(Beginning of PAGE TEXT)

The path has served its purpose. We have walked alongside for an hour, mostly uphill, sometimes through mud and over log bridges. Now our guide gathers us together.
“This is the way,” he says, pointing into a dense clutter of trees and undergrowth. Bwindi Impenetrable Forest. It earns its name.
The trackers employ their pangas — formidably long knives — to hack a makeshift route through the wall of vegetation. We follow single file, worming our way between indelicate branches, often stumbling and sliding on the uneven terrain. There are seven of us, accompanied by our guide, trackers and half-a-dozen porters. There is no fixed time limit for this expedition within the Ugandan rainforest. It could take a couple of hours or it could take all day.
Twenty minutes after turning off the path, we halt again, huffing from the effort. “We are very close,” says the guide. “Take out your cameras.” My porter, a local villager named Penelope, brings me my rucksack. I steal a swig of water, then ready my camera.
We sidle down a slope to a fresh clearing. It looks as though a tank has recently trundled through, leaving a trail of broken trees and mangled bushes. We walk on a spongy mat of felled foliage. The guide holds up his hand. We halt. He points ahead. There, 25 feet away, is a female gorilla cradling an infant.

(End of PAGE TEXT)
(Beginning of SUPPLIED MATERIAL)

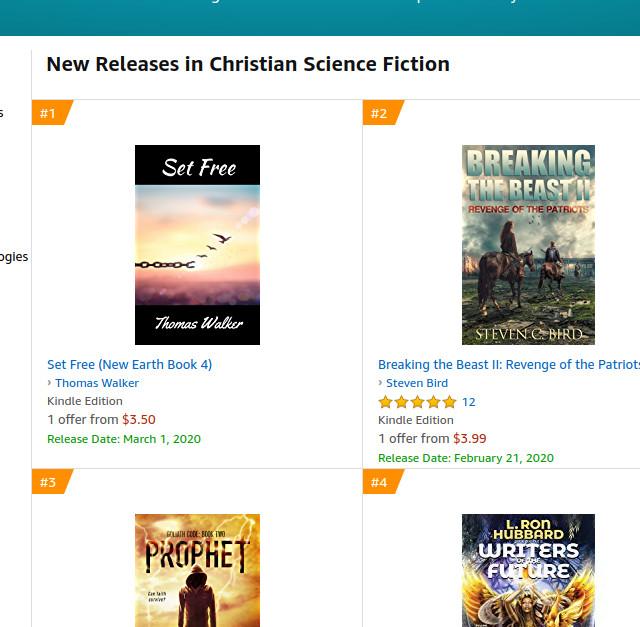Click the #1 rank badge
Viewport: 640px width, 627px height.
point(50,113)
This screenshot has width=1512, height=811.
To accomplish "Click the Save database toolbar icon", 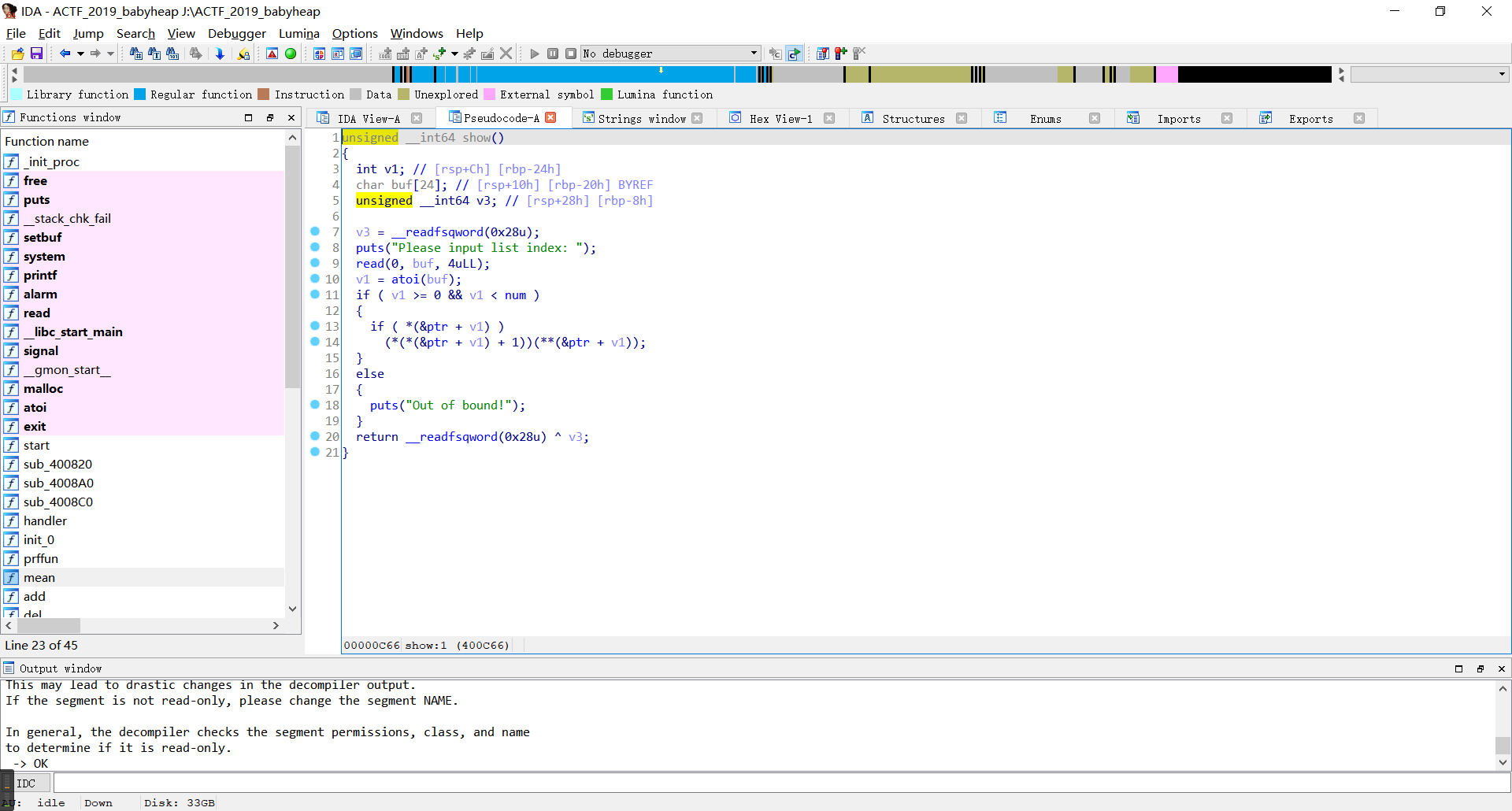I will click(x=36, y=54).
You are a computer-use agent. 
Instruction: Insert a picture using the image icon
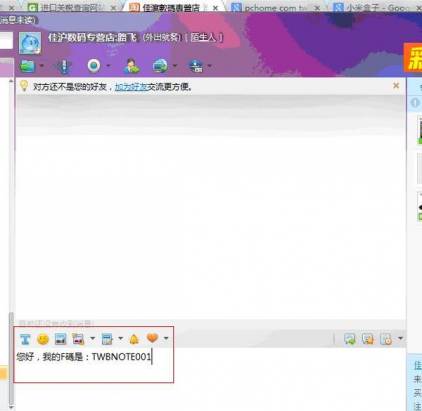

(End of SUPPLIED MATERIAL)

ACTIONS TO TAKE:
1/ Using the Bwindi forest passage, decide whether each statement agrees with it. Answer yes or no for each, and quote the words that decide it. (a) The group's walk alongside the path had been mostly downhill. (b) The trackers used pangas to cut a route through the vegetation. (c) The female gorilla was 25 feet away.
2/ In the Bwindi forest passage, what is the name of the porter who brings the rucksack?
3/ Reproduce the Bwindi forest passage from "The trackers employ" up to and including "take all day.".

RESPONSES TO THE TASKS:
1/
(a) No: "We have walked alongside for an hour, mostly uphill"
(b) Yes: "The trackers employ their pangas — formidably long knives — to hack a makeshift route through the wall of vegetation."
(c) Yes: "There, 25 feet away, is a female gorilla cradling an infant."

2/ Penelope, a local villager.

3/
The trackers employ their pangas — formidably long knives — to hack a makeshift route through the wall of vegetation. We follow single file, worming our way between indelicate branches, often stumbling and sliding on the uneven terrain. There are seven of us, accompanied by our guide, trackers and half-a-dozen porters. There is no fixed time limit for this expedition within the Ugandan rainforest. It could take a couple of hours or it could take all day.